At the Genomes, Environments, Traits conference in Cambridge, Massachusetts in 2010, Church said the PGP had secured institutional review board approval to study as many as 100,000 individuals — a figure echoed in the new PNAS paper.
With more than 1,800 individuals enrolled in PGP as of May, researchers involved in the effort are continuing to work out methods for analyzing information within the tide of genomic data it will face in the future.
"Beyond generating an initial public resource of linked genotype and phenotype data, a key goal of our pilot was to develop and prototype methods for interpreting genome information and making these interpretations public," the team wrote.
To that end, the researchers assessed variant patterns in the genomes of PGP-10 pilot participants to look for information that could aid in the interpretation of other genomes.
For instance, the team tracked down 3.2 million substitutions per person, on average, when they compared PGP-10 participants' genome sequences, generated from Epstein-Barr virus-transformed white blood cell lines, with build 37 of the human reference genome.
Of these, an average of 8,250 substitutions per individual are predicted to be non-synonymous changes that alter the sequence of a resulting protein, they noted. Among them are variants previously proposed as disease risk alleles that did not fit with the phenotypes of the PGP-10 participants, who appeared to be disease-free when their samples were obtained.

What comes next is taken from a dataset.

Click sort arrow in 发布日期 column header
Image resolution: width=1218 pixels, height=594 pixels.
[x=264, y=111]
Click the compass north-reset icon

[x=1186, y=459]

In an effort to more accurately prioritize such variants, the researchers developed the GET-Evidence method, which compares variants in each new genome with those assessed before it and assigns prioritization scores to help narrow in on variants expected to be clinically relevant. These scores take into account not only the strength of the evidence behind a given variant's proposed effect, but also the apparent clinical importance of the variant.
"Variant evidence scores and clinical importance scores are used to generate an overall assessment of evidence (uncertain, likely, or well-established) and clinical importance (low, moderate, or high)," the researchers explained.
Information on the variants can be updated by the software's users as related research becomes available, the study authors noted, and the GET-Evidence format makes it possible to add annotations or summaries that link variants to related publications.